Their ambition is that the tournament, set to be played for the first time in England next August, will feature 192 men’s players from tier one and tier two nations to be picked via auction to represent eight franchises consisting of squads of 24 who will be overseen by established coaches – and they are adamant that the event complements the existing global calendar and not detract from it. 

Finding support will be an interesting challenge. It’s one thing to row in Steve Hansen and Jake White, a pair of World Cup-winning coaches, as ambassadorial cheerleaders and quite another to make the concept work with the unions and clubs that pay the stay players their wages and who control what they can and can’t do.

A veteran of numerous meetings regarding the global calendar and other regularly troubling issues affecting the progress of rugby, Ritchie was adamant that World 12s should be regarded by World Rugby and other governing bodies as a friend, not a foe and he insisted he was looking forward to the negotiations ahead to make the new event happen with rugby’s global stars reporting for duty. “We want World Rugby approval whether we formally or officially need it,” he said at the virtually held media launch.  


“This is a collaborative venture so we very much want to engage with World Rugby, we want to engage with the unions and the clubs so this is something we want to achieve in an agreement. Rebel is not a word I would use for this. This is not a rebel. Most of the people on the call would not necessarily describe themselves as rebels. This is something we want to do on a collaborative and friendly basis and that is our objective.

There are a lot of stakeholders and this is the beginning of the process. We want to consult. We have talked to some people in advance of this, but that is only the beginning of the process. We all know that the calendar and player release are going to be issues of difficulty but the overwhelming point is does rugby need to embrace change, embrace innovation? 

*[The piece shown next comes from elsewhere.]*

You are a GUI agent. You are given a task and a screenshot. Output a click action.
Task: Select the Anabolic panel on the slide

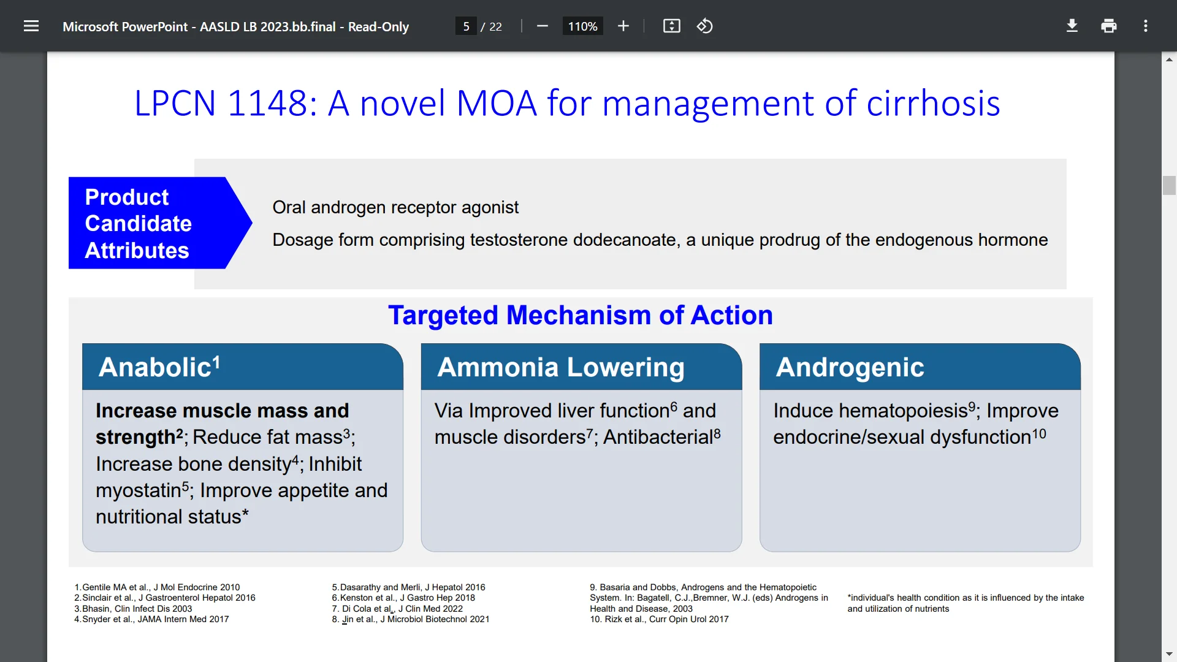pyautogui.click(x=242, y=447)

“What we are wanting to do now is start the serious process of further negotiation and consultation. Some people that we have spoken to undoubtedly see how positive an idea this is. Many people said this when I first raised it with them, ‘We have been waiting for this for rugby and that is the general view’. So what we hope is people will listen to change with an open mind, will recognise the positive nature of what we are bringing to the party here and will engage and embrace. 

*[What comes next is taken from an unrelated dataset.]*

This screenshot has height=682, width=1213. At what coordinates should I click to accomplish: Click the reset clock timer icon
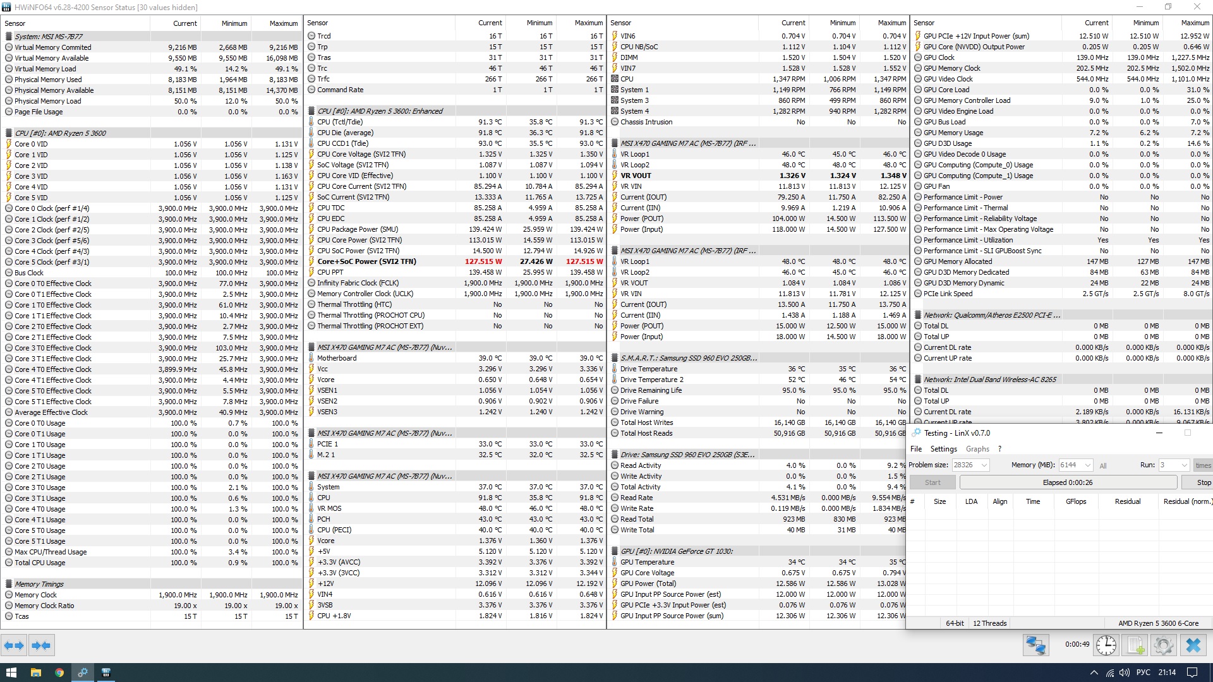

“When you introduce something into most sports, that change is difficult to achieve but it is right to start the process now, to begin the serious business of talking and getting an agreement… we think we stand a good chance of getting that done. 


“We think that getting eight franchises, getting 192 of the world’s best players and eight of the world’s best coaches into a format is going to be truly exciting. The difficulties are there. I speak with feeling having sat in global calendar discussions over the last few years. We know how difficult it is but testament to our two board members, Steve Tew and Gareth Davies, we hopefully can enter those conversations and get a result. All innovation has its challenges, has its difficulties and this is the start of the process. This is an idea really worth progressing for rugby.

“Everybody I speak to in rugby loves the game. I hope everyone would recognise this is a seriously good idea to try and promote it. We need to make it sufficiently financially interesting to get them involved and get them to agree. This is a voluntary situation. This is not something that falls in the international window. 

“We have no ability to force people to agree with this. We have two things: Isn’t this a cracking idea, isn’t this something that rugby should be doing? And by the way, we recognise totally that you need some financial recompense in order to release the players and for the players to play. I absolutely get all of that and that is what we need to try and develop but all of us on this call think this is really worth a shout.”